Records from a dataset
:::

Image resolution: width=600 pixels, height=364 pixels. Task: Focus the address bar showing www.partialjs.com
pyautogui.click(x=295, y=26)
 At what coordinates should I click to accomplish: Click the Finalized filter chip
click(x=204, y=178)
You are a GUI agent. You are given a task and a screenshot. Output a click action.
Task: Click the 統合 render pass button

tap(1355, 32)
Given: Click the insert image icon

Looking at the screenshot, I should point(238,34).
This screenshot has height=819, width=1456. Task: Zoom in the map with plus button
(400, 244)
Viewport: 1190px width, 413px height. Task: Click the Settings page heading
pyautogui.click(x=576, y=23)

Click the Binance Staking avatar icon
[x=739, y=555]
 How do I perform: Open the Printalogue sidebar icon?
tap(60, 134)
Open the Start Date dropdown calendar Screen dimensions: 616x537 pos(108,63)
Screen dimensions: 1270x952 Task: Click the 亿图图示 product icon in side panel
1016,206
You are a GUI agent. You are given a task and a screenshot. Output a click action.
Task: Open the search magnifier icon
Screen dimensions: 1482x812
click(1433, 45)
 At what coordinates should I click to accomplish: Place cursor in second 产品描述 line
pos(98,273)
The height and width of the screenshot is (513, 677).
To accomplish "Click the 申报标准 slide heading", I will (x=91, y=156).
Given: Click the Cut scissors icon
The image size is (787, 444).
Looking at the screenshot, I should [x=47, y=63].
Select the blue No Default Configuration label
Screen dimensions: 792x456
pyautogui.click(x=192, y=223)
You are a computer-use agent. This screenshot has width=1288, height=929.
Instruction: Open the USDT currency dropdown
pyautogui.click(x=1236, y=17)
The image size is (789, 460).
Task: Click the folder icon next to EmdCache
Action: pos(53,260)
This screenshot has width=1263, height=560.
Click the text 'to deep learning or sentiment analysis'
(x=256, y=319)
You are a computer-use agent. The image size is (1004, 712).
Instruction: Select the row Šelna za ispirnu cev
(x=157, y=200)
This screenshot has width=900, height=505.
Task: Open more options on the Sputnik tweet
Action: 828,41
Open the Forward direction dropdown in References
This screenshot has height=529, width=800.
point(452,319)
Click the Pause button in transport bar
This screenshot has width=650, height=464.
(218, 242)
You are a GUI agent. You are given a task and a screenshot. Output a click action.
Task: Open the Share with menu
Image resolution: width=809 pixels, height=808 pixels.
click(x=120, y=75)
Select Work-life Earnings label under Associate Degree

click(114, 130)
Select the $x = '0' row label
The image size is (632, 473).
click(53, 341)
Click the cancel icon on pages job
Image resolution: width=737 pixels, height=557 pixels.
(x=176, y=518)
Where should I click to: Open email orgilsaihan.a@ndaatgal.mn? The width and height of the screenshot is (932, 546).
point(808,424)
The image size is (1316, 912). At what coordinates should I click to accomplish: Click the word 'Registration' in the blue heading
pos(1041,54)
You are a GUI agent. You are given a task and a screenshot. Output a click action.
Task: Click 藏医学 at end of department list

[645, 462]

:::

Problem details: Copy the data word for word, from the line containing "How do I perform: Open" down to the line containing "pyautogui.click(x=192, y=223)", including both of those lines.

Correct response:
 How do I perform: Open the Printalogue sidebar icon?
tap(60, 134)
Open the Start Date dropdown calendar Screen dimensions: 616x537 pos(108,63)
Screen dimensions: 1270x952 Task: Click the 亿图图示 product icon in side panel
1016,206
You are a GUI agent. You are given a task and a screenshot. Output a click action.
Task: Open the search magnifier icon
Screen dimensions: 1482x812
click(1433, 45)
 At what coordinates should I click to accomplish: Place cursor in second 产品描述 line
pos(98,273)
The height and width of the screenshot is (513, 677).
To accomplish "Click the 申报标准 slide heading", I will (x=91, y=156).
Given: Click the Cut scissors icon
The image size is (787, 444).
Looking at the screenshot, I should [x=47, y=63].
Select the blue No Default Configuration label
Screen dimensions: 792x456
pyautogui.click(x=192, y=223)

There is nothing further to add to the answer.